The first talk of the event was from Hamburg Süd, a 150-year-old shipping company, that gave attendees a brief introduction to the world of shipping containers. Drawing some parallels to the containers we know (love?) and use, the arrival of a series of standards across the industry led to the logistical efficiencies we now enjoy when adding an item into a shopping cart from the comfort of our homes. The industry isn’t without its challenges though – the obstruction of the Suez canal by the Ever Given this year was a reminder of how dependent the world is on these inconspicuous ships criss-crossing the globe. I had never thought about how ships need to balance containers of different weights, sizes, contents, and contents. Like many other traditional industries, they’re looking for talented minds to help streamline these challenges.
With about 300 people in person (due to restrictions) and 1,000 online, Container Days is about sharing best practices and techniques rather than large product announcements. Here were my highlights.
I admit to being something of an old school stick in the mud, in that I like to use full desktop applications and work offline as much as possible. But I can’t help but notice the growing trend of usable web-based IDE tools and environments.

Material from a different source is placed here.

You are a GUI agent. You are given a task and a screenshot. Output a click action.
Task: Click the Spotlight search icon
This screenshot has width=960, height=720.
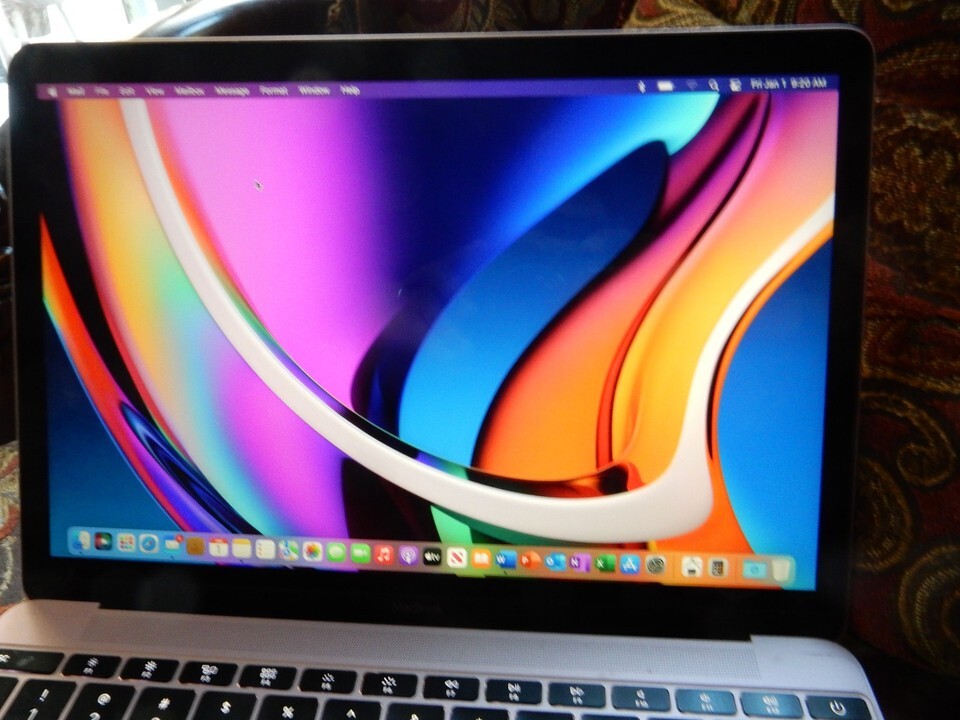[x=713, y=87]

A talk from Christian Weichel and Jan Köhnlein of Gitpod shows you just how far the concept has come. Alongside GitHub codespaces, Visual Studio Code Remote, and many others with different implementation details, it’s a rapidly growing concept and workflow. Recognizing that not everyone wants to work inside a browser (hello 👋), one of Gitpod’s selling points is ensuring you get a similar experience in your editor of choice. The company also works hard to reinvest profits into the open-source projects they use, which is a big tick from me.
When you deploy with Kubernetes every day, it’s too easy to forget that it’s still not the most common method for thousands of companies and applications around the world. Two talks that were a reminder of this and how long migrations can take were from Sebastian Kister of Audi and Sebastian Herzberg of Free Now (a big multi-modal travel app in Europe). Both these talks outlined the need for understanding why you want to undertake such a migration and first ensuring that people are on board. Free Now ran workshops with all engineers to help them migrate services to suit Kuberentes (and the custom tool they created), which had the added benefit of reducing the resistance to change when they realized it wasn’t as hard as they thought.
As pointed out in Bill Muligan’s talk, the CNCF turned six this year, and Kubernetes itself is now seven years old. While for many, the thought of migration is still a strange idea and a long way off, to many (probably those reading this), Kubernetes is quite comfortable, and possibly almost “yesterday’s news.” Just before Bill’s talk was one from Hubert Ströbitzer of Kubermatic on seven common “sins” implementing Kubernetes. Some were more obvious, like setting resource limits, but others less so, such as the subtleties of the ENTRYPOINT parameter in container declarations. Returning to Bill’s talk, he laid out the plans of the CNCF to welcome new contributors, especially those outside of the USA. I have dipped my toes into some CNCF community activities and have generally been impressed with what I experienced.
Getting back to in-person (or hybrid in this case) was a mixture of feelings for me. I was reminded of what I enjoyed about conferences, such as meeting new people, experiencing new places, hearing case studies, and speaking directly to people to answer questions or problems. As a frequent solo traveler to conferences in the past, I was reminded that sometimes it was a bit tiring always having to introduce yourself to people who came with their teammates, something that online conferences handled slightly better. I was also reminded about how many talks at conferences in recent years come across as slightly oblique promotional talks. Online conferences didn’t escape this problem, but it was easier to switch away when you found yourself in one. But hey, I guess everyone is a bit rusty with in-person conferences.